> **OBJETIVO DECLARADO**: Liste, na ordem em que aparecem, todos os números escritos em algarismos no trecho sobre o tarô.

*** TRECHO SELECIONADO ***

Outros estudiosos, porém, acreditaram que os arcanos maiores foram incorporados ao baralho para que em alguns jogos houvesse algumas cartas que fossem sempre de trunfo. Isso é o que parecem demonstrar as evidências históricas, já que o tarô aparece na Itália entre os anos 1430 e 1440 como uma variante do baralho italiano, ao que se acrescentaram 21 cartas de trunfo e uma extravagante carta avulsa, o louco.

Conhecem-se também outros tarôs medievais com mais cartas (97 no florentino de Minchiate, que acrescentou mais arcanos maiores, entre eles as virtudes cardeais completas) ou com menos (63 em um tarô alemão, resultado da redução das cartas numeradas e da modificação dos arcanos maiores).


TARÔ DIVINATÓRIO E TARÔ DE JOGO

Há dois tipos principais de baralhos de tarô: os de advinhação (divinatórios) e os de jogo. Eles se diferenciam pelo desenho dos trunfos ou arcanos maiores.

*** ITENS ***

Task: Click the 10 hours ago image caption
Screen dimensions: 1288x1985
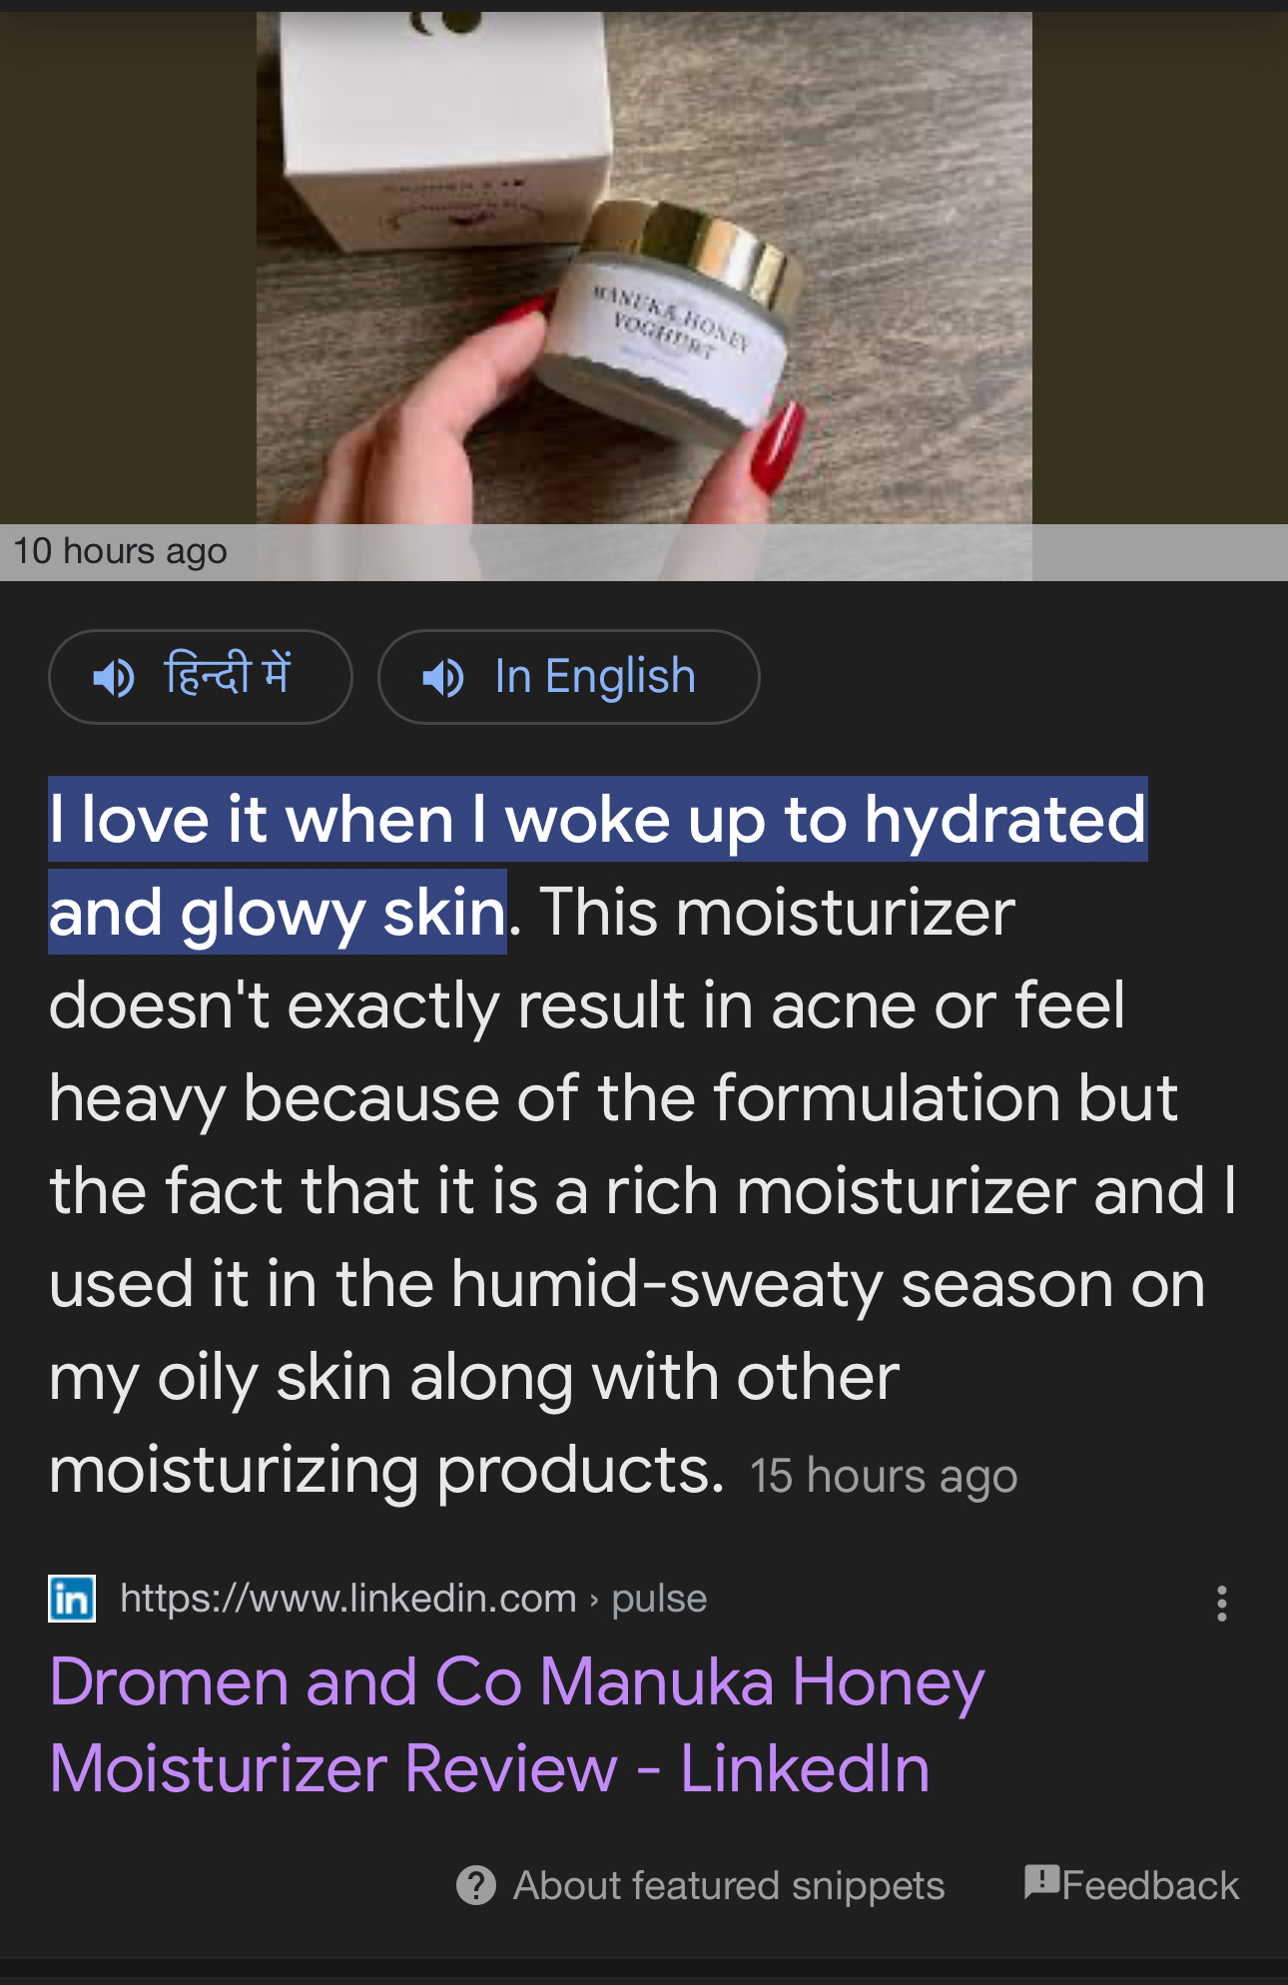Action: coord(120,551)
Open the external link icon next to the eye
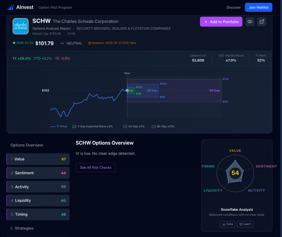The width and height of the screenshot is (282, 237). click(262, 22)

***

> **RESPOSTA ESCRITA**: 1430, 1440, 21, 97, 63